Due to the COVID-19 outbreak, our spring sports season has been postponed… but for how long? No one knows the true answer to that question, but everyone’s health is more important to focus on during this pandemic. Spring sports seasons usually run from the end of March to mid-May.
To keep the spread of the virus to a minimum, the student-athletes are asked to not practice in groups or on school grounds, but there are other ways of staying in shape to get ready for your season. Depending on your sport, you could practice by yourself. For example, for track and field throwing, you could do drills to help with your technique and watch videos of other throwers to critique them. You could also do strength training or go for a run around your neighborhood.
Rather you play boys tennis or volleyball, track and field, baseball, softball, golf, lacrosse, or unified basketball, everyone is upset about the postponing. Most of the student-athletes have been training all winter for their big sports seasons.
Reaching out to Mr. Greg O’Connor, our Athletic Director, said that at this time there is not any information about spring sports. The Rhode Island Interscholastic League has held conference calls with other states bordering Rhode Island about this issue including MIAA (Massachusetts Interscholastic Athletic Association, and CIAC (Connecticut Interscholastic Athletic Conference) over the past couple weeks to discuss several plans for the spring sports season. As of right now, everyone is waiting to see what is going to happen with COVID-19.
“The RIIL, as well as the Superintendents of all the schools in Rhode Island, are taking direction from the Governor's office and the Department of Health in terms of social distancing, virtual learning, and other methods to help flatten the curve in our region.” As of right now, schools in Rhode Island are all using virtual learning and the Governor is urging all non-essential Rhode Island residents to stay at home to prevent the virus from spreading, “...this leaves spring sports hanging in the balance for now”.

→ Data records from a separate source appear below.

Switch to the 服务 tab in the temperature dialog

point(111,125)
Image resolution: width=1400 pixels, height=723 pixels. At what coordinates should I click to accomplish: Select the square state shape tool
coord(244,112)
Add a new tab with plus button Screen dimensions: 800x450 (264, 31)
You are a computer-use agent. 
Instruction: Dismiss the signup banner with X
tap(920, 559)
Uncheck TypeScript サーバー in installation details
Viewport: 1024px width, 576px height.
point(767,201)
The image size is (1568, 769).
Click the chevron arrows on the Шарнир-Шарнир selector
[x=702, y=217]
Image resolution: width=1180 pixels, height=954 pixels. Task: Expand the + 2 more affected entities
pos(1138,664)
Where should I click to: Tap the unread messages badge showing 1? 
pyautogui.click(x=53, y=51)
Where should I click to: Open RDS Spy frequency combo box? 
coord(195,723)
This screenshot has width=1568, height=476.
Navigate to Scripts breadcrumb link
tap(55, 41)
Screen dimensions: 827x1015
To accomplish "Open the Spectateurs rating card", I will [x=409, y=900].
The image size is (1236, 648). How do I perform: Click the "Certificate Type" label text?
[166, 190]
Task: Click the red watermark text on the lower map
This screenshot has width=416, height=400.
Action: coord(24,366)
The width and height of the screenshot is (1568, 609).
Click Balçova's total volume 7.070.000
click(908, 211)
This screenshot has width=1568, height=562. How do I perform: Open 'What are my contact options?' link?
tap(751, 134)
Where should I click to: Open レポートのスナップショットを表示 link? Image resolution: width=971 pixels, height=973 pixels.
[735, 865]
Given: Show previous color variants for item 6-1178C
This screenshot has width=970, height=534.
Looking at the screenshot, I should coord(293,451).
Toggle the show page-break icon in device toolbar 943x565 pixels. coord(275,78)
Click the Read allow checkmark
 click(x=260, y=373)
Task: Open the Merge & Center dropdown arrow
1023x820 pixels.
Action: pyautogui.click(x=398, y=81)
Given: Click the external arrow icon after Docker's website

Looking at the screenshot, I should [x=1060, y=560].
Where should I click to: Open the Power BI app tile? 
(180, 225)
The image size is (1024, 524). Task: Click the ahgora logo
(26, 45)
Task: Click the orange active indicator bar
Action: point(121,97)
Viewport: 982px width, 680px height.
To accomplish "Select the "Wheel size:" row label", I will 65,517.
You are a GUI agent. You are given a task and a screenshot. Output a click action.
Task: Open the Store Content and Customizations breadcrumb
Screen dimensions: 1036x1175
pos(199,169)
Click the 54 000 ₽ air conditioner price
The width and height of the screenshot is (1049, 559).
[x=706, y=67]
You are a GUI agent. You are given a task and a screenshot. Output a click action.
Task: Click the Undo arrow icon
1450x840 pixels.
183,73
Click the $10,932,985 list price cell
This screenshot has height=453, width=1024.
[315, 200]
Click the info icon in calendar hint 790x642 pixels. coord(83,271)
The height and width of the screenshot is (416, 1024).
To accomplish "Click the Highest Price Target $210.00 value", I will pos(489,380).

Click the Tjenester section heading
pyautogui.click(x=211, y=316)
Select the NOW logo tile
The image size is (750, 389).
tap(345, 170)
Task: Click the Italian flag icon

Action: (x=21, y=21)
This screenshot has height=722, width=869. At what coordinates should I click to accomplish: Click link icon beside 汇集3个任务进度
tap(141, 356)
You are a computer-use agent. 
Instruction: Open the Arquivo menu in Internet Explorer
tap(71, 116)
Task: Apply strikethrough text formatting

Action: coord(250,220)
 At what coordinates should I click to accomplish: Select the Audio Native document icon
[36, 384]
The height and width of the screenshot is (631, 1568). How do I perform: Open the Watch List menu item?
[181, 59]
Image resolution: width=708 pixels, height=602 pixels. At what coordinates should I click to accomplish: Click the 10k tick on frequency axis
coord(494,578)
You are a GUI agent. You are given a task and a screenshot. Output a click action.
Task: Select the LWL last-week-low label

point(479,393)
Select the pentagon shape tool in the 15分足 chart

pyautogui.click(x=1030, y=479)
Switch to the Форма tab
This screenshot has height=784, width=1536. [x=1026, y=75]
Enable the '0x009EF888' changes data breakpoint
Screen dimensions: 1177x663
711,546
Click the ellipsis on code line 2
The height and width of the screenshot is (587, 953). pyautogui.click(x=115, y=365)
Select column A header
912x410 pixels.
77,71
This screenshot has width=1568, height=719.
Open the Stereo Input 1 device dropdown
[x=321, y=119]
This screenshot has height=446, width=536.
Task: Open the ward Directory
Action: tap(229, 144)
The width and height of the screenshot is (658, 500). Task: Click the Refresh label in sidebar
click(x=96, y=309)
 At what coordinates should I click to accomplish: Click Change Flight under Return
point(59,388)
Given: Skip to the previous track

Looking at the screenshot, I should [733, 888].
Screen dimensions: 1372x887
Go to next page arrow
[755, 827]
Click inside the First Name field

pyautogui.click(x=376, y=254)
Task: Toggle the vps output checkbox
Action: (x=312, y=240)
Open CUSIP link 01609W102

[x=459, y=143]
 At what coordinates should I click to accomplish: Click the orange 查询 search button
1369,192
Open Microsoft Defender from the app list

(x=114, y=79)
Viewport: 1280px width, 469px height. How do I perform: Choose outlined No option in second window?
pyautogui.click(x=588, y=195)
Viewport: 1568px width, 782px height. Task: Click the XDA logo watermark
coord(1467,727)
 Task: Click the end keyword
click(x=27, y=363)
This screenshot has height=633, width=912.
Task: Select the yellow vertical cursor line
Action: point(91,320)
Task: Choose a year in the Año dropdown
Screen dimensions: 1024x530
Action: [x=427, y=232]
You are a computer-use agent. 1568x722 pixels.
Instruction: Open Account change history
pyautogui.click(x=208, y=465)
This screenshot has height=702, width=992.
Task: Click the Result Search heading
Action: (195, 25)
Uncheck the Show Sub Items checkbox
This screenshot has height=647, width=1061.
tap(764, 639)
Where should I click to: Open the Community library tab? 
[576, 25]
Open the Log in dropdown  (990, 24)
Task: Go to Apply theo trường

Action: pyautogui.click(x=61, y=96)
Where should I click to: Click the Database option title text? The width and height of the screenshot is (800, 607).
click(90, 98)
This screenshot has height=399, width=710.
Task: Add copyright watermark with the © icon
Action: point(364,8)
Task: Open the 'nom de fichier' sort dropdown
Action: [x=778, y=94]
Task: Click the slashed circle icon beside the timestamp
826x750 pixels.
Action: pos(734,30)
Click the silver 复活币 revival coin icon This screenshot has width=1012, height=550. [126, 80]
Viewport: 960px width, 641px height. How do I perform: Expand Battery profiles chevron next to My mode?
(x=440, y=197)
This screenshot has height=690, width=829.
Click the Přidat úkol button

O’Connor explained how if the school is not in session, there can not be any sports at the present time. “ My heart goes out to all spring student-athletes, especially the seniors, as well as those student-athletes that did not get to finish their winter sports seasons. I know it is a frustrating and difficult time for many but we are facing unprecedented times and more and more cases are being reported each day.”
“Right now I strongly urge all of our students and student-athletes to take this pandemic seriously. Our high school athletics facilities are currently shut down. No students or student-athletes should be gathering in groups to work out or practice. We must heed the Governor's warnings and advice during this difficult time and hopefully, we will start to flatten this curve and be able to have some type of spring sports season.”
Mr. O’Connor was even interviewed by the Woonsocket Call/Pawtucket Times last week. “If I were back at Cumberland and I had lost the opportunity to play my final basketball season, I know I’d be upset, but we’re telling the kids that are experiencing this now, we’ve never seen anything like it.” O’Connor also hopes to have spring sports back as soon as possible.
Track and field star, Allison Plante, had a few words about the postponement of spring sports, “I am saddened that the possibility of spring sports happening is decreasing by the day. This was my senior season.” She has been preparing for this season since the fall. “I am fortunate enough to already be committed and know where I am going. I sympathize with those seniors who do not and must make their choice under these conditions.” she would like to stay positive and hope that we are able to return to school and sports but she is burdened with the understanding of the severity of coronavirus and knowing that we may not have spring sports.
Kyle Moison, Auburn University track and field commit, also had some words about this spring sports season saying, “every athlete is affected by this crisis in many ways. Being a senior during this time of terror is disappointing especially because I might not have my senior year Outdoor track season.” Not only might his outdoor track season not happen, but he also had the rest of his indoor track season canceled. He was planning on competing at his New Balance Indoor Nationals meet, which he trained for since the spring, but due to the virus, that sadly got canceled as well. “I am upset about it but completely openminded because it’s for everyone’s safety.”
Although the spring sports season has been postponed, it is best for the health of everyone. Without the halt of the spring sports seasons, the virus could have been spread to athletes and families.